> [Exercise]: Among the lines of the records, please find those that contain the word "computer" and copy them.

Segment Start: Data for this exercise

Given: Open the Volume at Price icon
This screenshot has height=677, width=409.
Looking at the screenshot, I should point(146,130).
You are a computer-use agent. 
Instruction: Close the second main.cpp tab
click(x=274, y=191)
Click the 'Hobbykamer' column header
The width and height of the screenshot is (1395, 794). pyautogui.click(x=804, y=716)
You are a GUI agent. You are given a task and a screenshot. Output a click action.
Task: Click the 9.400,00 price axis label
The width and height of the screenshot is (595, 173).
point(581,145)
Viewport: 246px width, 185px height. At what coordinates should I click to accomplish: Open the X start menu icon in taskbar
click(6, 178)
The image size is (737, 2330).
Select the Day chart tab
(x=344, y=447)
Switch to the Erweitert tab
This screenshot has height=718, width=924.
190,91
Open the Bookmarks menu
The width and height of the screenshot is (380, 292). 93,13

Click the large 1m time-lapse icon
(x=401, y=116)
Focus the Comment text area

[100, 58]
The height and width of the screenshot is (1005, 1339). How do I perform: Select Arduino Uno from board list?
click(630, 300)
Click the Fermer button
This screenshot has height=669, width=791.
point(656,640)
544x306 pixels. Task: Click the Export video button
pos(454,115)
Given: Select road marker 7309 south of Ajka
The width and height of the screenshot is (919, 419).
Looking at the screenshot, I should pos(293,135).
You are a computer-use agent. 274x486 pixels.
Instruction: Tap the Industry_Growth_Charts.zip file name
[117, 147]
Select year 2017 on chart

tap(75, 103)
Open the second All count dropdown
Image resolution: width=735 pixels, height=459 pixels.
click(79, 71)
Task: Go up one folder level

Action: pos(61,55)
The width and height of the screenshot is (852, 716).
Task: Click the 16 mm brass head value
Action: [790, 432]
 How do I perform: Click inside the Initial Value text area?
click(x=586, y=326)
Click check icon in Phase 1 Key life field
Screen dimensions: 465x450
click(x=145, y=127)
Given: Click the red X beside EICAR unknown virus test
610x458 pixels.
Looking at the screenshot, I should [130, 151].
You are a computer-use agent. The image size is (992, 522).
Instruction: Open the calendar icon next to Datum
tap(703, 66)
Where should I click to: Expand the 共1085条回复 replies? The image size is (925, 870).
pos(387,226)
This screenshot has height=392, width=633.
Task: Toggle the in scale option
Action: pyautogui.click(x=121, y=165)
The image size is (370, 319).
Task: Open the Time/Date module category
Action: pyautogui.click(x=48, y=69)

Segment End: Data for this exercise

> [Output for this task]:
You are a computer-use agent. 
You are a computer-use agent. 274x486 pixels.
You are a computer-use agent. The image size is (992, 522).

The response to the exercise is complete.